--- START OF DATA EXTRACT ---
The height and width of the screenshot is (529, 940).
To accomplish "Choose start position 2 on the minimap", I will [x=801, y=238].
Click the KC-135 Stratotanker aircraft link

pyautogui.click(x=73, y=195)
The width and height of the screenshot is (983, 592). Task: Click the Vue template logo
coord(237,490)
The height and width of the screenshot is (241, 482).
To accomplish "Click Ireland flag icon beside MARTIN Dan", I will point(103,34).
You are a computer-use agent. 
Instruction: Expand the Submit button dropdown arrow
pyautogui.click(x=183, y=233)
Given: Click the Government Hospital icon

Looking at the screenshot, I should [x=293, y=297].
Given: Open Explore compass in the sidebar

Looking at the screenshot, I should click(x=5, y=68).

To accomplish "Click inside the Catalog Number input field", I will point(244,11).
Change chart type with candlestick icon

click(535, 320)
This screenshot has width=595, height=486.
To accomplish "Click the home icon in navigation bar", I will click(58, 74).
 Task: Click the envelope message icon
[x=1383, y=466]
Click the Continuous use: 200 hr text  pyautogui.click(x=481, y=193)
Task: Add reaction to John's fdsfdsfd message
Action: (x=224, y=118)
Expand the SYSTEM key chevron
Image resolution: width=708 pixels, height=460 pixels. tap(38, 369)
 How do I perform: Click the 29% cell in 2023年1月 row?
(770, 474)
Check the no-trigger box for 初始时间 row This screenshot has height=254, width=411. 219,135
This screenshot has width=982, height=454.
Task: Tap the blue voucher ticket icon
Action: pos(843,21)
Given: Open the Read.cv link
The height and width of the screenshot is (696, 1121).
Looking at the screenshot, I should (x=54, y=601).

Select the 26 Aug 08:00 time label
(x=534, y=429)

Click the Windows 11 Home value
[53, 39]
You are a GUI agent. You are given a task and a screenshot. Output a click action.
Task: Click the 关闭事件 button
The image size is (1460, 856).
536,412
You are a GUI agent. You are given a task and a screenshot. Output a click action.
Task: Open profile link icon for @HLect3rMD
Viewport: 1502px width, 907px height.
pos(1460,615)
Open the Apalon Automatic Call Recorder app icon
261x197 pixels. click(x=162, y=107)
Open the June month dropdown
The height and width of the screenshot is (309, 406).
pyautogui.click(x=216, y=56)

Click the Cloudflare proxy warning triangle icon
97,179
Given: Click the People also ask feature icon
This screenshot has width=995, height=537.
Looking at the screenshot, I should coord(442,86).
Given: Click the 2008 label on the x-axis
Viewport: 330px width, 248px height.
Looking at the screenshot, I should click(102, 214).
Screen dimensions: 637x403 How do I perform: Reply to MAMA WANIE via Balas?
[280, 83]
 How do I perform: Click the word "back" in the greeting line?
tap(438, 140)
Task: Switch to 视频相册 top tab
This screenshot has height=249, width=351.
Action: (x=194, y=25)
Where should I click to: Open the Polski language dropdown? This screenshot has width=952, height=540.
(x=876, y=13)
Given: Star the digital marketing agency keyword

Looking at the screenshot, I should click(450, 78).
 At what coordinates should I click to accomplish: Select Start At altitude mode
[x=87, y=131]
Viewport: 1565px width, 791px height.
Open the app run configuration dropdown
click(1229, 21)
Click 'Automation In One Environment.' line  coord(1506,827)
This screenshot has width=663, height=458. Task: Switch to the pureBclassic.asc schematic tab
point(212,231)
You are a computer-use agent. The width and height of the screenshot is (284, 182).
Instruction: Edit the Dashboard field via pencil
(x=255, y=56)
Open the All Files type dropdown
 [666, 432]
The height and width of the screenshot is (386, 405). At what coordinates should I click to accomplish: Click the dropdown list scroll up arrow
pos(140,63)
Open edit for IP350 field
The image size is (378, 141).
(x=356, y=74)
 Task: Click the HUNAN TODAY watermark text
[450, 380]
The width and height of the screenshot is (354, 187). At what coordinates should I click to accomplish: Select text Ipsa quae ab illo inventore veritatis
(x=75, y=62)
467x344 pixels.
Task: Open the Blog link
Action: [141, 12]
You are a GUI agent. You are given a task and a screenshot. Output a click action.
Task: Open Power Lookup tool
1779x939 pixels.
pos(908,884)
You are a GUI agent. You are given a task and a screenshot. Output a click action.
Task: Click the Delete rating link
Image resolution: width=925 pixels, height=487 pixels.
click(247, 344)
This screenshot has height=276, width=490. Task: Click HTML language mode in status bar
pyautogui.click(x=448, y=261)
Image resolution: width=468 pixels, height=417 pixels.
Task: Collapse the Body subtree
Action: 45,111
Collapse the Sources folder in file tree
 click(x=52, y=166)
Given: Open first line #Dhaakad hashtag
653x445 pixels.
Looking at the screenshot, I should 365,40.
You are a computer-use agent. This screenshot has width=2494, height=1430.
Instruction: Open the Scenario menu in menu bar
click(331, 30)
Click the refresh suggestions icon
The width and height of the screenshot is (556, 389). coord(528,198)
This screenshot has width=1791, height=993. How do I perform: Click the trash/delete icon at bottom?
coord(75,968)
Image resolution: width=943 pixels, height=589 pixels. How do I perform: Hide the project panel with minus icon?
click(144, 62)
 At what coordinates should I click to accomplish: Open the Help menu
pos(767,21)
--- END OF DATA EXTRACT ---
Write out every one of the entries above word for word, with nothing changed.

The height and width of the screenshot is (529, 940).
To accomplish "Choose start position 2 on the minimap", I will [x=801, y=238].
Click the KC-135 Stratotanker aircraft link

pyautogui.click(x=73, y=195)
The width and height of the screenshot is (983, 592). Task: Click the Vue template logo
coord(237,490)
The height and width of the screenshot is (241, 482).
To accomplish "Click Ireland flag icon beside MARTIN Dan", I will point(103,34).
You are a computer-use agent. 
Instruction: Expand the Submit button dropdown arrow
pyautogui.click(x=183, y=233)
Given: Click the Government Hospital icon

Looking at the screenshot, I should [x=293, y=297].
Given: Open Explore compass in the sidebar

Looking at the screenshot, I should click(x=5, y=68).

To accomplish "Click inside the Catalog Number input field", I will point(244,11).
Change chart type with candlestick icon

click(535, 320)
This screenshot has width=595, height=486.
To accomplish "Click the home icon in navigation bar", I will click(58, 74).
 Task: Click the envelope message icon
[x=1383, y=466]
Click the Continuous use: 200 hr text  pyautogui.click(x=481, y=193)
Task: Add reaction to John's fdsfdsfd message
Action: (x=224, y=118)
Expand the SYSTEM key chevron
Image resolution: width=708 pixels, height=460 pixels. tap(38, 369)
 How do I perform: Click the 29% cell in 2023年1月 row?
(770, 474)
Check the no-trigger box for 初始时间 row This screenshot has height=254, width=411. 219,135
This screenshot has width=982, height=454.
Task: Tap the blue voucher ticket icon
Action: pos(843,21)
Given: Open the Read.cv link
The height and width of the screenshot is (696, 1121).
Looking at the screenshot, I should (x=54, y=601).

Select the 26 Aug 08:00 time label
(x=534, y=429)

Click the Windows 11 Home value
[53, 39]
You are a GUI agent. You are given a task and a screenshot. Output a click action.
Task: Click the 关闭事件 button
The image size is (1460, 856).
536,412
You are a GUI agent. You are given a task and a screenshot. Output a click action.
Task: Open profile link icon for @HLect3rMD
Viewport: 1502px width, 907px height.
pos(1460,615)
Open the Apalon Automatic Call Recorder app icon
261x197 pixels. click(x=162, y=107)
Open the June month dropdown
The height and width of the screenshot is (309, 406).
pyautogui.click(x=216, y=56)

Click the Cloudflare proxy warning triangle icon
97,179
Given: Click the People also ask feature icon
This screenshot has width=995, height=537.
Looking at the screenshot, I should coord(442,86).
Given: Click the 2008 label on the x-axis
Viewport: 330px width, 248px height.
Looking at the screenshot, I should click(102, 214).
Screen dimensions: 637x403 How do I perform: Reply to MAMA WANIE via Balas?
[280, 83]
 How do I perform: Click the word "back" in the greeting line?
tap(438, 140)
Task: Switch to 视频相册 top tab
This screenshot has height=249, width=351.
Action: (x=194, y=25)
Where should I click to: Open the Polski language dropdown? This screenshot has width=952, height=540.
(x=876, y=13)
Given: Star the digital marketing agency keyword

Looking at the screenshot, I should click(450, 78).
 At what coordinates should I click to accomplish: Select Start At altitude mode
[x=87, y=131]
Viewport: 1565px width, 791px height.
Open the app run configuration dropdown
click(1229, 21)
Click 'Automation In One Environment.' line  coord(1506,827)
This screenshot has width=663, height=458. Task: Switch to the pureBclassic.asc schematic tab
point(212,231)
You are a computer-use agent. The width and height of the screenshot is (284, 182).
Instruction: Edit the Dashboard field via pencil
(x=255, y=56)
Open the All Files type dropdown
 [666, 432]
The height and width of the screenshot is (386, 405). At what coordinates should I click to accomplish: Click the dropdown list scroll up arrow
pos(140,63)
Open edit for IP350 field
The image size is (378, 141).
(x=356, y=74)
 Task: Click the HUNAN TODAY watermark text
[450, 380]
The width and height of the screenshot is (354, 187). At what coordinates should I click to accomplish: Select text Ipsa quae ab illo inventore veritatis
(x=75, y=62)
467x344 pixels.
Task: Open the Blog link
Action: [141, 12]
You are a GUI agent. You are given a task and a screenshot. Output a click action.
Task: Open Power Lookup tool
1779x939 pixels.
pos(908,884)
You are a GUI agent. You are given a task and a screenshot. Output a click action.
Task: Click the Delete rating link
Image resolution: width=925 pixels, height=487 pixels.
click(247, 344)
This screenshot has height=276, width=490. Task: Click HTML language mode in status bar
pyautogui.click(x=448, y=261)
Image resolution: width=468 pixels, height=417 pixels.
Task: Collapse the Body subtree
Action: 45,111
Collapse the Sources folder in file tree
 click(x=52, y=166)
Given: Open first line #Dhaakad hashtag
653x445 pixels.
Looking at the screenshot, I should 365,40.
You are a computer-use agent. This screenshot has width=2494, height=1430.
Instruction: Open the Scenario menu in menu bar
click(331, 30)
Click the refresh suggestions icon
The width and height of the screenshot is (556, 389). coord(528,198)
This screenshot has width=1791, height=993. How do I perform: Click the trash/delete icon at bottom?
coord(75,968)
Image resolution: width=943 pixels, height=589 pixels. How do I perform: Hide the project panel with minus icon?
click(144, 62)
 At what coordinates should I click to accomplish: Open the Help menu
pos(767,21)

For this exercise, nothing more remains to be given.